Earlier, I stated that statistical hypothesis testing aims to accept or reject the default assumption. This is not entirely accurate. P-values are probabilistic, meaning we do not know if the result of a statistical test is true or false. Instead, we only know what is likely. Rejecting the null hypothesis means there is sufficient evidence to suggest the default assumption is not likely. The alternative is that there is insufficient evidence to reject the null hypothesis — now, we may think about this as accepting the null hypothesis, but that’s not entirely accurate. We are not accepting the null hypothesis, which would suggest it is true. Instead, we are failing to reject it. There’s always the possibility that a different experiment will lead us to reject the null hypothesis and accept a new alternative hypothesis (H1).
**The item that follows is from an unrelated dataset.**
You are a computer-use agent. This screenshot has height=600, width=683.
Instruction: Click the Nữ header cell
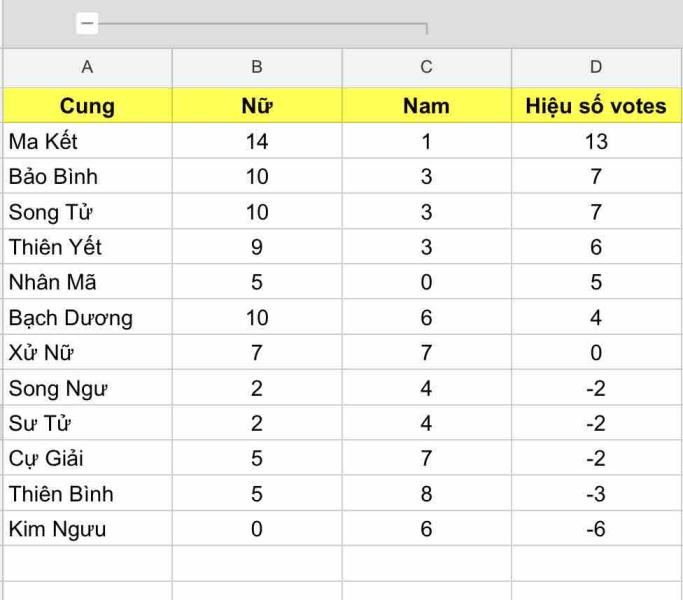(x=257, y=106)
Before analyzing your data and calculating a p-value, you must select your significance level. Choosing your significance level after calculating your p-value is called p-hacking, which is a way to manipulate your data to make it statistically significant.
P-values cannot show whether the null hypothesis is true or false. Instead, they allow us to make probabilistic claims about a result. Additionally, p-values allow you to reject, or fail to reject, your null hypothesis at a pre-specified significance level based on empirically derived evidence and your chosen statistical test. Importantly, p-values.